Now since we have created an Encrypted Veracrypt volume, let us mount it to a new Volume. In the main VeraCrypt window, select a drive letter from the list to which the VeraCrypt container will be mounted. Then click Select File…
- The standard file selector window should appear. Browse to the container file and select it. In our case, the VeraCrypt volume was C:\Data\MyVolume.hc. Select the file and click Open. In the main VeraCrypt window, click Mount.
Since the Container is encrypted, Veracrypt will now ask us for the password. This is the one that we entered during the volume creation process. Enter the password in the password prompt window, and click OK.

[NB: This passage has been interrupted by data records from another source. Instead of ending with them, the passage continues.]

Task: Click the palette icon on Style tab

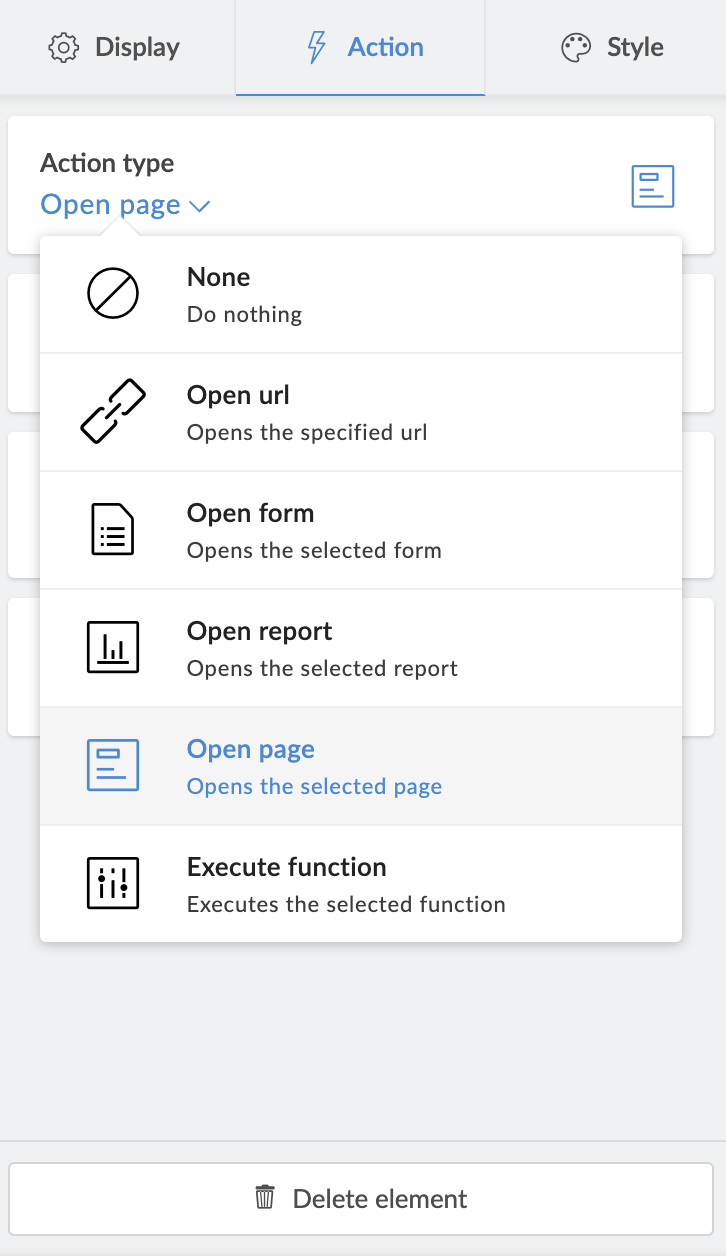Action: click(x=576, y=48)
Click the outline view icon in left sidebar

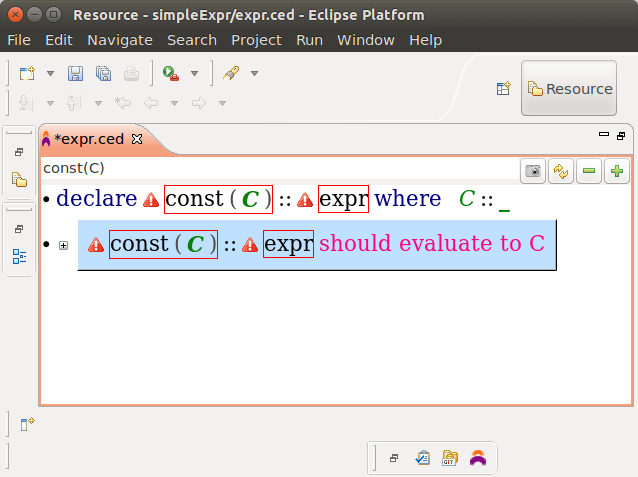point(19,256)
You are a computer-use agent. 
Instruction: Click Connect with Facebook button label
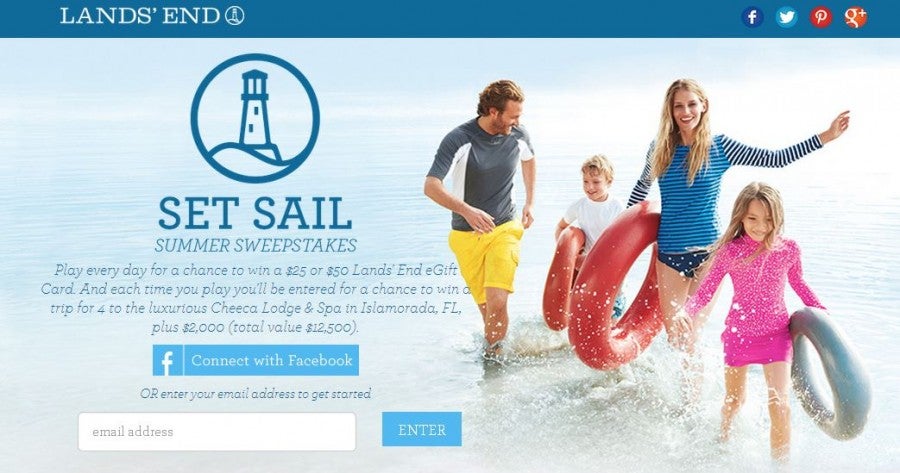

NOTE: The password prompt window provides us with different options to customize the security as required. These options can be viewed in detail at https://documentation.help/VeraCrypt/Personal%20Iterations%20Multiplier%20(PIM).html
If we have used the correct password, the Encrypted Veracrypt container will be mounted as the Virtual Disk (M:) in Windows. This drive will also be visible in the Windows Explorer just like regular volumes.

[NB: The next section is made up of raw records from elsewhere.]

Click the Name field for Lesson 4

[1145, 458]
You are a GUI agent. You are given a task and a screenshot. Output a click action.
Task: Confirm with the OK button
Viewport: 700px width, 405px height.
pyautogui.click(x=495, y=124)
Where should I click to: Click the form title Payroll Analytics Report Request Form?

Success!! We can see that there is a new drive M: listed in the Windows Explorer.
Now we can start writing data to volume M: Once we finish our work with the mounted volume, we can dismount the volume. Actually, we should dismount the volume if data in the volume is sensitive, and it should be kept away from prying eyes. Dismounting the volume can be done by selecting the volume from the list of mounted volumes in the main VeraCrypt window and clicking Dismount. It must be noted that, for security purposes, the VeraCrypt volume will always be in dismounted status when the Windows operating system starts up.
VeraCrypt is a wonderful open-source program that works on Linux, macOS, and Windows. There is unofficial support for Android, and iOS also. Make use of this application, follow security best practices, and use defence-in-depth to protect your data and privacy.